Lance Bass at Runyon Canyon in Los Angeles. (July 9, 2012) -Photo: Bauer-Griffin, Fame/Flynet, Getty, INFdaily, Splash News, WENN
“I SEE DICK!”
Tom Cruise is single?!?! ZOMFG!!1!!!!!
“Is that Katy Perry and Blake Lively?! “
Perez Hilton really lost some weight.
His face is taking up his whole head. Seriously, where’s his brain go?
Surprise buttsects? I don’t mind if you do!

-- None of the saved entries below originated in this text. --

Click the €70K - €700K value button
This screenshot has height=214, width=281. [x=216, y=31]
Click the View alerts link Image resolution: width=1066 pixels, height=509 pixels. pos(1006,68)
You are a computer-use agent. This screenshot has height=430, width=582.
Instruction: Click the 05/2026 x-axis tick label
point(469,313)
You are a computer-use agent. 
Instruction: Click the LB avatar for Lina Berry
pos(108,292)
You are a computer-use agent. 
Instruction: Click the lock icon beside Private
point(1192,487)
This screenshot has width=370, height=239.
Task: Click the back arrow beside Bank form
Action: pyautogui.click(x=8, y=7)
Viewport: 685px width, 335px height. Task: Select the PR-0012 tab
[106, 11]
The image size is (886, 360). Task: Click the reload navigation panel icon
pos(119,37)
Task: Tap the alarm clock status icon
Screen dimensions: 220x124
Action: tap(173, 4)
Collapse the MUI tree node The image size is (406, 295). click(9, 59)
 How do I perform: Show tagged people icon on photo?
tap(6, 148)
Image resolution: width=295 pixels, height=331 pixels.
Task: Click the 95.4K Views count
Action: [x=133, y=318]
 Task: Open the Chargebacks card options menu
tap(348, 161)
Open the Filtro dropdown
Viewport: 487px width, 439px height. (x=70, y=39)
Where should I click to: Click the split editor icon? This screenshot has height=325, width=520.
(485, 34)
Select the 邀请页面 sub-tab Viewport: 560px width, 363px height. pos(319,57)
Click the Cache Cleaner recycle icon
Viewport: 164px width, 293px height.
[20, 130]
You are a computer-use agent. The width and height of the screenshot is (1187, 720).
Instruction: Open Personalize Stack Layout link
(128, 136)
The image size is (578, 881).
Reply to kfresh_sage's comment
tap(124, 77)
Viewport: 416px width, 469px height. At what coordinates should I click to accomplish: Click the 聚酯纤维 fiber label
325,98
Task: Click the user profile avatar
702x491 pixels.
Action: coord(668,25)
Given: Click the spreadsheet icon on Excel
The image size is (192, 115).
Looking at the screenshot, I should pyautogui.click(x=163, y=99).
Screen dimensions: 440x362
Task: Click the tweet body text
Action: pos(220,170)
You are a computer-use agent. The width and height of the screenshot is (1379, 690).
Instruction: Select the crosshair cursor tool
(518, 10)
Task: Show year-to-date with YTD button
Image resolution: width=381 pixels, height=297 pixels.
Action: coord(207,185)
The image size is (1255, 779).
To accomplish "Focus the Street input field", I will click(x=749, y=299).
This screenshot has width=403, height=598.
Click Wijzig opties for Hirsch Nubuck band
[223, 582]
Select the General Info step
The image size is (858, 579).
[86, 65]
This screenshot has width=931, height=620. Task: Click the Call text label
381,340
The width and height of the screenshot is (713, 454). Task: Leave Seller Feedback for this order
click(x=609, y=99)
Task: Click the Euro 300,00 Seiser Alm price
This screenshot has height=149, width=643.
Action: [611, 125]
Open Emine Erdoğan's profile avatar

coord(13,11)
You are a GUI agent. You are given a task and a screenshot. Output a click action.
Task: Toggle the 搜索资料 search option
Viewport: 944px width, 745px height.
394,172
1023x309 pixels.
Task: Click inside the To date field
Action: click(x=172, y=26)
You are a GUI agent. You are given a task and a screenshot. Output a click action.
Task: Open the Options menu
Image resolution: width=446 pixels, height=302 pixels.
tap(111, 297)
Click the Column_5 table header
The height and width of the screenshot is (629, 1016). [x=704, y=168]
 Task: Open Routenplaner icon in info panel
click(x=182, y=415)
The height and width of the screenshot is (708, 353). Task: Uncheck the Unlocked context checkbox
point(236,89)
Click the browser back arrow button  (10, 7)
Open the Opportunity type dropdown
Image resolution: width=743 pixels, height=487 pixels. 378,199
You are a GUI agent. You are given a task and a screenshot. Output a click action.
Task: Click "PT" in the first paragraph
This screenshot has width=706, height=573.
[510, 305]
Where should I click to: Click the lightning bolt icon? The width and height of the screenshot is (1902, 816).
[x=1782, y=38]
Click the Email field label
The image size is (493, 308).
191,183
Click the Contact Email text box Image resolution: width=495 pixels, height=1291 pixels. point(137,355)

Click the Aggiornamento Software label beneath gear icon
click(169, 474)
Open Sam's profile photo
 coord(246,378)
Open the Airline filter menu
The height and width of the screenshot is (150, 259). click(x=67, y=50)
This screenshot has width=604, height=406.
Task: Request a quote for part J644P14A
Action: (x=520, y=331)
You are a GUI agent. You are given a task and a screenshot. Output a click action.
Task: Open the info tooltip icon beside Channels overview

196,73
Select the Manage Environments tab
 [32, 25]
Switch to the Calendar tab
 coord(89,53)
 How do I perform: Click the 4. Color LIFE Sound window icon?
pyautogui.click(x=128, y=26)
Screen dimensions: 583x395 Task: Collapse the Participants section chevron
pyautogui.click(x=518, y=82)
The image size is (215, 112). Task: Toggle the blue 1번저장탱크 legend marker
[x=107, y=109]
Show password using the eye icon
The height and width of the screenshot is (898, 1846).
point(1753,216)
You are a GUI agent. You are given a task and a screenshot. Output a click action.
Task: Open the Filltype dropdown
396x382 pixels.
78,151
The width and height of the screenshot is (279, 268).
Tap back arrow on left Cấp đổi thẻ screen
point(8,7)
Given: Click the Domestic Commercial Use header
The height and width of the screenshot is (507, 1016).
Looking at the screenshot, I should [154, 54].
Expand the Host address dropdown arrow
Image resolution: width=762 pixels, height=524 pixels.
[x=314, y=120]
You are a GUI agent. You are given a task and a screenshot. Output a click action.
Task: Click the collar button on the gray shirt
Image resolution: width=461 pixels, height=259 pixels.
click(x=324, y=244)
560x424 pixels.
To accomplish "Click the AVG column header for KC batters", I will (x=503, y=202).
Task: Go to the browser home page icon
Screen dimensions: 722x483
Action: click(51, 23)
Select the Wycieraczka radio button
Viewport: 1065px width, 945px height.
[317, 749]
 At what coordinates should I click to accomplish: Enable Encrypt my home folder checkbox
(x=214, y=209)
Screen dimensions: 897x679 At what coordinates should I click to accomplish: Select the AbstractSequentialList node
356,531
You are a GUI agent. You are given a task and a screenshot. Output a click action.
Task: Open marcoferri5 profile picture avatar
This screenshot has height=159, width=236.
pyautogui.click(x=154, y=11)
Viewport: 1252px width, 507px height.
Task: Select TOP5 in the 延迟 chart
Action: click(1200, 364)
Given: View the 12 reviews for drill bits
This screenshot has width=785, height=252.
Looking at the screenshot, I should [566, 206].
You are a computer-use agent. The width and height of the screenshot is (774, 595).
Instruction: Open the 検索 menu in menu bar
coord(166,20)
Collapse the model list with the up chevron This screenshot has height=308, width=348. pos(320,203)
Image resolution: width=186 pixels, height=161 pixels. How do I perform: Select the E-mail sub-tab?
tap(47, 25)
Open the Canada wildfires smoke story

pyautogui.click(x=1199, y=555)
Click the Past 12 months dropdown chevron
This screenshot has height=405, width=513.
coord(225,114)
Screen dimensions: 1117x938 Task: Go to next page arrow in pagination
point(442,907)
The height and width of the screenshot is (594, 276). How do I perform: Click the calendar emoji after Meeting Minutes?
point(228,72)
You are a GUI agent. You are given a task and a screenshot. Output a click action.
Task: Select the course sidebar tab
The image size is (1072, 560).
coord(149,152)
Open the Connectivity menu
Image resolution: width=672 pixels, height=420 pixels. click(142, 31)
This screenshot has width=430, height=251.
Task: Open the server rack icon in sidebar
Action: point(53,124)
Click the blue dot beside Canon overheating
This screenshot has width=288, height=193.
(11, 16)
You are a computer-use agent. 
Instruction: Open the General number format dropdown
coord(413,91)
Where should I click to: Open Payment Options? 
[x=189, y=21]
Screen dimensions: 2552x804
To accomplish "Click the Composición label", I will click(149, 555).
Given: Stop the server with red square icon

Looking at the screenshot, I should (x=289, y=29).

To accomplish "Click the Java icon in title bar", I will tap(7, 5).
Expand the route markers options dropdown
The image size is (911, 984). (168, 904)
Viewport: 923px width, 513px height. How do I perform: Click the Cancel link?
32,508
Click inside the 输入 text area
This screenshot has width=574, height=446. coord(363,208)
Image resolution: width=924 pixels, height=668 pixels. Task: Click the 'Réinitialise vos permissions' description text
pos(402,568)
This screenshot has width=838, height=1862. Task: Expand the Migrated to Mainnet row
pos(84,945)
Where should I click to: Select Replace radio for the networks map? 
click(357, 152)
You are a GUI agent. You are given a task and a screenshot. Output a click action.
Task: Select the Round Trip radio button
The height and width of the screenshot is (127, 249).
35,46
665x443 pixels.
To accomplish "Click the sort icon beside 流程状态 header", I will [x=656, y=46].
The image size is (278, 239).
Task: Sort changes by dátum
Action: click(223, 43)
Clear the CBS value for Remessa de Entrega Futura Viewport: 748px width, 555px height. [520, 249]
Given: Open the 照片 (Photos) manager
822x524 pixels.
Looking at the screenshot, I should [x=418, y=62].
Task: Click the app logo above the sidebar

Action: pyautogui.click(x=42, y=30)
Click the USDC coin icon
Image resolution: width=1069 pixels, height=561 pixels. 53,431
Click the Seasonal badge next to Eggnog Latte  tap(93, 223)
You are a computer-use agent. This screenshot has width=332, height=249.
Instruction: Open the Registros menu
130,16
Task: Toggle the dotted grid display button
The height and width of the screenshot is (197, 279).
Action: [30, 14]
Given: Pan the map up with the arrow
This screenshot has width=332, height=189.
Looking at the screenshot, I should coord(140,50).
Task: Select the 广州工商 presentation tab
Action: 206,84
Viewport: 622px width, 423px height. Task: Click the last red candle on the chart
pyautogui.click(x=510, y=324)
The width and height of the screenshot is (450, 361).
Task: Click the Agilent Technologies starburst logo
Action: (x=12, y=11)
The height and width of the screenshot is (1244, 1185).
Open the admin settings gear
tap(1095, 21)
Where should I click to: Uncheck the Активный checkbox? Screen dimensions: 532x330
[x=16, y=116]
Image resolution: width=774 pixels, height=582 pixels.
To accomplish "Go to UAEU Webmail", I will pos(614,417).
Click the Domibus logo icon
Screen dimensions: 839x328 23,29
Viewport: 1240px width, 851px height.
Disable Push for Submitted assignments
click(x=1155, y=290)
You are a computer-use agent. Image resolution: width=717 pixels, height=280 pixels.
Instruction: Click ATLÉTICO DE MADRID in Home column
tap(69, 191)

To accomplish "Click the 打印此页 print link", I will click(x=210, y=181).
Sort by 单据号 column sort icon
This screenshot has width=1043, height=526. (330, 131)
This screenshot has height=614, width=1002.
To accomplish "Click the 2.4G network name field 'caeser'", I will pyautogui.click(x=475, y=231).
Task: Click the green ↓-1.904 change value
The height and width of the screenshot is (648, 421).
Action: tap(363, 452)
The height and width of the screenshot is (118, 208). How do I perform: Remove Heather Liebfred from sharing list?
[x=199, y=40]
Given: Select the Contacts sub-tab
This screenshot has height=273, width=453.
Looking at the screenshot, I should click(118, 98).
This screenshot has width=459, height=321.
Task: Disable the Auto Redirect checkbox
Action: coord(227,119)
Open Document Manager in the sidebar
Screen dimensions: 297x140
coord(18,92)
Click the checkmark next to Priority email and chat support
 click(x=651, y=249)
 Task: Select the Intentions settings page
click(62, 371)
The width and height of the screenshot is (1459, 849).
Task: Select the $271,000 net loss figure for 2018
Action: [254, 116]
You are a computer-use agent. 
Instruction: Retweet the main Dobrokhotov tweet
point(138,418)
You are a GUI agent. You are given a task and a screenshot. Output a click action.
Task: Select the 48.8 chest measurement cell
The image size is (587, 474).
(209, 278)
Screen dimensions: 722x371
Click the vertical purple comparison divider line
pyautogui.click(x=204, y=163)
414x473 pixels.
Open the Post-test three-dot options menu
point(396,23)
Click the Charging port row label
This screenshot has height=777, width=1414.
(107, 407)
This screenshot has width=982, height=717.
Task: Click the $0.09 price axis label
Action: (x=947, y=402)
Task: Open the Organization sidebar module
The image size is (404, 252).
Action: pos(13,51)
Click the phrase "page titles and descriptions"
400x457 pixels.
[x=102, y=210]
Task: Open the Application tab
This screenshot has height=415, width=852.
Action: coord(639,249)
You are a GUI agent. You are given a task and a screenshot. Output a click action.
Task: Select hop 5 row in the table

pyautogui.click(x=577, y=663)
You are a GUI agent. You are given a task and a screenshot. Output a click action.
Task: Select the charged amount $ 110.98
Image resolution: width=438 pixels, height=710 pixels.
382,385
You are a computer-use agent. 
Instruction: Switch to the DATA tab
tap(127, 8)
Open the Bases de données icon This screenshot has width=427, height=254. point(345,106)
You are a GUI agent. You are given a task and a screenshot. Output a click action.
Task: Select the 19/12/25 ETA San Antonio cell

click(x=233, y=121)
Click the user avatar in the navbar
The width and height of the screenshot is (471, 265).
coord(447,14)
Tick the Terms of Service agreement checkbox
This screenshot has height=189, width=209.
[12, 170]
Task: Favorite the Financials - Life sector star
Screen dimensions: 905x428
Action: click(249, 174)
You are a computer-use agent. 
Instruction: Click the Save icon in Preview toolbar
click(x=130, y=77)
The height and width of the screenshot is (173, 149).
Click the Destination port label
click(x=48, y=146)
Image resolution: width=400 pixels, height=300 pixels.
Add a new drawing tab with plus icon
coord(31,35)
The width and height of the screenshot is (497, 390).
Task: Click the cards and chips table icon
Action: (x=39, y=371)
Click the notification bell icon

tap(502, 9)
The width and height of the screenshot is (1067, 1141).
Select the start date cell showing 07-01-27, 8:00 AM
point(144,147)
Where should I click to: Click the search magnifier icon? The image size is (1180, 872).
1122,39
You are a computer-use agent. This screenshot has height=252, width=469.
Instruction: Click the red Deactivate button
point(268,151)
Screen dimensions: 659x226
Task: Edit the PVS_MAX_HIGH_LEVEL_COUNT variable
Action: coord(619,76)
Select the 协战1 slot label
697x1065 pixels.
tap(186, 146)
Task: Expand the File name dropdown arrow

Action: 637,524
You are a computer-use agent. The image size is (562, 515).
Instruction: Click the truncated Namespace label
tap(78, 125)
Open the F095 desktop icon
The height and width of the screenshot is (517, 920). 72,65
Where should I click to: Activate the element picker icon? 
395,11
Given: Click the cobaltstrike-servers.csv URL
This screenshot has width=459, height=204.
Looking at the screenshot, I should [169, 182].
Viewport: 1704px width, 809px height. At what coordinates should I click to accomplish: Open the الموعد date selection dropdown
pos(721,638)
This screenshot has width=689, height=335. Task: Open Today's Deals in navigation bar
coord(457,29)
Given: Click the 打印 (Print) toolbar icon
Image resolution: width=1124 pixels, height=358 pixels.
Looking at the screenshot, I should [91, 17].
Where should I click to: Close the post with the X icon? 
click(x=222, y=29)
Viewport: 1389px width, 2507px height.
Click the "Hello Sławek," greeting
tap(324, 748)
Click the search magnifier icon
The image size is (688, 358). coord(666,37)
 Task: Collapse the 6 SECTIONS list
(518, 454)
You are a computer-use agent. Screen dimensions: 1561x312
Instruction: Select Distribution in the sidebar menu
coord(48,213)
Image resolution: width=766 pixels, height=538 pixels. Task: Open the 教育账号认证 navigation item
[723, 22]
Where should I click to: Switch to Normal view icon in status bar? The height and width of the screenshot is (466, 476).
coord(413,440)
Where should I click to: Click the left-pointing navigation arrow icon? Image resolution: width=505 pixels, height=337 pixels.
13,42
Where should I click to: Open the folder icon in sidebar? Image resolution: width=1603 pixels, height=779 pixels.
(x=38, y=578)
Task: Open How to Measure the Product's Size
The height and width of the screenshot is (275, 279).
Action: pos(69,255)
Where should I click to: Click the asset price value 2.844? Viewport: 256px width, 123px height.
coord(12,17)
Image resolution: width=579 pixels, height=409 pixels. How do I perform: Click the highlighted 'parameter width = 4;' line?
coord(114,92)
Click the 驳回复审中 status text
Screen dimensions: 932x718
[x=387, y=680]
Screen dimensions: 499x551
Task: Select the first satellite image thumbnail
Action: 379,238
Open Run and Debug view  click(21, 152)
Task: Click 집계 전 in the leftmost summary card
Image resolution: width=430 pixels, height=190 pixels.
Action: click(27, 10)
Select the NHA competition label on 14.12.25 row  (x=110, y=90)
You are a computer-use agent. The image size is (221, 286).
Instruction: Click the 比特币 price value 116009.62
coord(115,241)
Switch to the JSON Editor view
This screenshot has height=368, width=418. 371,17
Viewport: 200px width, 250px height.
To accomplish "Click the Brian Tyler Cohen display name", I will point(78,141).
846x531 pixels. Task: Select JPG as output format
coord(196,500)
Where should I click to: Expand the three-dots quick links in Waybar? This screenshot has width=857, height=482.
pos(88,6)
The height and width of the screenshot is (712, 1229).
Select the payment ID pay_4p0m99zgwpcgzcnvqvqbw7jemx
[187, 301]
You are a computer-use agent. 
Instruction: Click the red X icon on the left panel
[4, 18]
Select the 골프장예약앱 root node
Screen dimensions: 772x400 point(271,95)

Lance Bass looks like he got his bass lanced.
Seacrest just showed up.
Looks like he’s getting his hair done at the Trump Salon.
Looks like a guy who belonged in the movie “Deliverance”.
Seriously bad case of gayface
that’s what a vagina looks like?! put it away…PUT IT AWAY!!
“So THAT’S what success looks like!”
“HEY! Kid! Dont buy that car.”
Seriously, I am not entirely sure this is not Perez Hilton.
You mean there’s a fisting competition?
He doesn’t look a day over gay
“Did you say Anderson Cooper is GAY?!
Lance Bass was distracted by the hot dog eating competition.
Omg! Why must you guys compare me to witherspoon and Leno? It’s not THAT bad! Is it??
“Did you say Tom Cruise was single?!”
“Them’s the first nekkid pictures I ever seen of my little sister. Gives me a great idea. Just wait here while I run home yonder for a little while.”
“Hey Elly May ! I’s gonna be a double naught spy !”
“My mumma says isa special”
This is exactly how I expected Lance Bass to look while watching Magic Mike. EXACTLY.
“I’m gay??? When did that happen?”
“Uhhhhhhh. Something entered in me. Deepeeeeeeeeeeeeeeeer!!”